Today's topics are a preparation for Manuel Menezes de Oliveira Neto's course/talks next week.

The GPU graphics pipeline

Complying with Microsoft DirectX 10, the current generation of graphics cards provides a large number of identical computational units. Each unit (unified shader) is dynamically configured to serve in one of three different ways, according to Shader Model 4.0:

Vertex Shader. Receives one vertex and may change its attributes. Typical task: Transform from object coordinates to normalized screen coordinates.
Geometry Shader. Optional. Receives the three vertices of a triangle from the vertex shader and may change these or produce different geometry (triangle strips) such as “fins”. May also access the triangles' three next neighbor vertices, if they indices are provided in the index buffer. There are options for lines and points as well. The output may be used to create pixels for the pixel shader or may be stored in memory (stream buffer).
Pixel Shader. Receives a single pixel and may change color and/or transparency. At some cost, it may also change the depth or discard the pixel. Can also be used to write data into up to eight textures (MRT, multiple render target).

Data compression by choosing the right basis

In linear algebra, a set B of vectors is called a basis of a linear space if every vector of the space can be formed from the set B (“B spans the linear space.”) and if no vector of the set B can be formed from its other elements (“B is linearly independent”). As it turns out, all bases for a given linear space have the same number of elements. This number is called the dimension of the vector space.

Some bases are more appropriate to do computations in than others. For instance, we may describe a point in 3D through x = x e_x + y e_y + z e_z, where all of e_x, e_y, e_z have length 1 and are perpendicular to each other. This is called an orthonormal basis. It makes finding the components x, y, z easy: They are the scalar products of x and the corresponding basis vector.

Precisely the same ideas can be applied to spaces with more dimensions. Particularly relevant in practice is the space of grayscale images of 8x8 pixels. This space has 64 dimensions. (What is the best basis to see this?) JPEG, MPEG-1 Video, MPEG-2 Video, MPEG-4 Simple Profile (but not MPEG-4 AVC = H.264) break the grayscale part every image down into such blocks and represent every of these blocks with a different basis, a collection of 64 more or less complex wave patterns. Going from the obvious basis to this basis is like using a tilted coordinate frame in 3D: It's just a rotation. The transformation that does the same thing for the 8x8 patterns is the 2D Discrete Cosine Transform (DCT). It behaves like a rotation in 64 dimensions. It fetches the grayscale values of the 64 pixels and outputs the 64 components (“coefficients”), that is, the positive or negative or zero contribution of every pattern to the image. To go back from these contributions to the original image, you can sum them, which is the inverse 2D Discrete Cosine Transform, which can be likened to a reverse rotation.

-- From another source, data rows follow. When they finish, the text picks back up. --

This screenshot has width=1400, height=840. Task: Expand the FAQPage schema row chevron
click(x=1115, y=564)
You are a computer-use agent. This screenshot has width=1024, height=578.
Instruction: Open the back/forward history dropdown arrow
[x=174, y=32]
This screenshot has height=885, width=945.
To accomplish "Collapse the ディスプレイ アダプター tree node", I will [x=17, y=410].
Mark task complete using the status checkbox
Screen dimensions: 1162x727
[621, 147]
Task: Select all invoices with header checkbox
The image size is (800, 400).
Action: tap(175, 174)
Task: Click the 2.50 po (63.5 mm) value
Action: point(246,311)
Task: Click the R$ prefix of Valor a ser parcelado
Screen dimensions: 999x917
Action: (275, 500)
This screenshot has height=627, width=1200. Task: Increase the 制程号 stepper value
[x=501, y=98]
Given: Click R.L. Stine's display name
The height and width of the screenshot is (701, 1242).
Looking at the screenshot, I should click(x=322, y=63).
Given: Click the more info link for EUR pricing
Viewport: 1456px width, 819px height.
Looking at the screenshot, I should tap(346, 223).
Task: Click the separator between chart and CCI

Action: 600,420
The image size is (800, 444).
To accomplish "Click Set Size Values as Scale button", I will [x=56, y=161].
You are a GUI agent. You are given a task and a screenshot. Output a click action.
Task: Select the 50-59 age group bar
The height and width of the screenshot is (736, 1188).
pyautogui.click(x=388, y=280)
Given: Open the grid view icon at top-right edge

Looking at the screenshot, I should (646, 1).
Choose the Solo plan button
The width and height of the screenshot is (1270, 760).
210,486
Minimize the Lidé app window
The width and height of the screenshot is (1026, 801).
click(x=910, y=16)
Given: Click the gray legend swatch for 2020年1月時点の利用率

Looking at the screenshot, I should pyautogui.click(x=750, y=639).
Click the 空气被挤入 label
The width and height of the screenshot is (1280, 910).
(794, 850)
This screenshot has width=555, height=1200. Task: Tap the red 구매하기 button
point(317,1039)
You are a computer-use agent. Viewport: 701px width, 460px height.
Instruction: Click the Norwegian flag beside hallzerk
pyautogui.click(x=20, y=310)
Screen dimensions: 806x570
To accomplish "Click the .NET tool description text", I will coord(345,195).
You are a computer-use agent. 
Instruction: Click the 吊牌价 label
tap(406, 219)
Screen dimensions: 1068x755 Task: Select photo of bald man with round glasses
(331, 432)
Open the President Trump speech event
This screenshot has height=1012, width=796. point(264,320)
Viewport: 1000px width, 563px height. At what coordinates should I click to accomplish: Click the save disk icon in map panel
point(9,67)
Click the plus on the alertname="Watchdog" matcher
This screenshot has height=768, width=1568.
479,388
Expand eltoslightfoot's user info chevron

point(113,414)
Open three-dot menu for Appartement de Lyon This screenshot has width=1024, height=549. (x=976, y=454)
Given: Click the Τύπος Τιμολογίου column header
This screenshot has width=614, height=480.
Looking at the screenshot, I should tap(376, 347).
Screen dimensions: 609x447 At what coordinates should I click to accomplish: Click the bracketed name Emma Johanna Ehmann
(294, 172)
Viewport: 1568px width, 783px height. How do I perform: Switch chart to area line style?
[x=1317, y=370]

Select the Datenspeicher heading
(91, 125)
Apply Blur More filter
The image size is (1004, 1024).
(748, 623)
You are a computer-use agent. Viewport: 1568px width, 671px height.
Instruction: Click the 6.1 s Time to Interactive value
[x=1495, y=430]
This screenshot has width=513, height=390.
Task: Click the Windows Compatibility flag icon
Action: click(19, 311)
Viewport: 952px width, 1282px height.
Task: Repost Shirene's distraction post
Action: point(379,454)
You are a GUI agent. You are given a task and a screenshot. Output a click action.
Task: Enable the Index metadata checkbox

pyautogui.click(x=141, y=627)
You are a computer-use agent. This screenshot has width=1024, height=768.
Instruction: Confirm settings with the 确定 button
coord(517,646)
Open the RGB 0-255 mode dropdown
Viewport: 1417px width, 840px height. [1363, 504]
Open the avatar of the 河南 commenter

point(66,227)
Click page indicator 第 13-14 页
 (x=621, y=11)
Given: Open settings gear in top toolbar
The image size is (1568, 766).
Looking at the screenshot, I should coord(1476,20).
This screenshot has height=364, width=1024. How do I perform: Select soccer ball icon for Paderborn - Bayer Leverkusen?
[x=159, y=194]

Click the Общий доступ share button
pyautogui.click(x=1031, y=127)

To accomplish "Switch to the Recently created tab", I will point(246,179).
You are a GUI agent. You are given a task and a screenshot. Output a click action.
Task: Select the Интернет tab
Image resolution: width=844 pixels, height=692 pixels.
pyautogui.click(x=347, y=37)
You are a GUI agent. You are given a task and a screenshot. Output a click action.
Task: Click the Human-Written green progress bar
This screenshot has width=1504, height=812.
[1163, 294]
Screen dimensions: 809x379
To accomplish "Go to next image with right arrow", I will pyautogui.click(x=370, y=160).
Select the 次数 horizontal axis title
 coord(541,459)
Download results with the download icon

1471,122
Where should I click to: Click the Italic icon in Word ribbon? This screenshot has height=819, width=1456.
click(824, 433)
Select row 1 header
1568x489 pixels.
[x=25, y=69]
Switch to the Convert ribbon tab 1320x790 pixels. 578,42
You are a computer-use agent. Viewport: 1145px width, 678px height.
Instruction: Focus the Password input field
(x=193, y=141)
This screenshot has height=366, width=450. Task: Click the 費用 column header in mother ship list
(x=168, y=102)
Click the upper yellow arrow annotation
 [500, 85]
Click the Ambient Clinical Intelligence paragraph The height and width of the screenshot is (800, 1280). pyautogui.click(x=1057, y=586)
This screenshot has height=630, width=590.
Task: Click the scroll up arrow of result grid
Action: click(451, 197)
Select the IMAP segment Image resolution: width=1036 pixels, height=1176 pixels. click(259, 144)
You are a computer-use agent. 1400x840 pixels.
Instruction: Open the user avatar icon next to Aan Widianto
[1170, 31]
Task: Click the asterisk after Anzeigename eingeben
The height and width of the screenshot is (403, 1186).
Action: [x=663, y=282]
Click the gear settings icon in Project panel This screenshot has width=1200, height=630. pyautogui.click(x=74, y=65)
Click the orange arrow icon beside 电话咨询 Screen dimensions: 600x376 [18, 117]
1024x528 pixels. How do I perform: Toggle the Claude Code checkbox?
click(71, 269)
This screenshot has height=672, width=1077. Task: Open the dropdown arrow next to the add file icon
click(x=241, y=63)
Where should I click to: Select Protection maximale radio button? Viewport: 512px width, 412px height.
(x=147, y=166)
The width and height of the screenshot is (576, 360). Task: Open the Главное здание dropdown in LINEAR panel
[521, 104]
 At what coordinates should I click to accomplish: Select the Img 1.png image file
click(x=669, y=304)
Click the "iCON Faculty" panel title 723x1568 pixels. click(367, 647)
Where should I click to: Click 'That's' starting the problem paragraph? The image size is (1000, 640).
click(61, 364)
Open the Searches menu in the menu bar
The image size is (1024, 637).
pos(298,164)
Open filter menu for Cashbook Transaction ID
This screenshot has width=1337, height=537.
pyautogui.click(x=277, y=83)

Simply going from 64 pixels to 64 components would not save any memory space. The trick is to notice that basis functions are adapted to the typical content and to our perception: The complex ones do not occur in large amounts; and if the amount is not perfectly right, we don't notice. Thus, one can store the contributions of the complex patterns at lower precision; most of them may be set to zero. This hopefully unnoticeable loss in precision helps to dramatically cut down the required memory.

Finding the right basis is the key!

Breaking the image into small blocks leads to ugly artifacts, so why not construct a basis for all of it? The problem is to do this in a way so that a) it helps to compress and b) the transformation can be computed quickly. A long time wavelets (as in JPEG2000) were thought to be the answer to this question. Here, the basis consists of translated (in discrete steps) and scaled (mostly in powers of two) copies of a mother wavelet. The contributions (“coefficients”) can be determined by filtering. As it turned out, however, using the full image made motion compensation, the vital compression technique for video, very hard. MPEG-4 AVC alias H.264 uses blocks of 8x8 or even 4x4 pixels with a very simple rotation-like transformation, the Hadamard transform.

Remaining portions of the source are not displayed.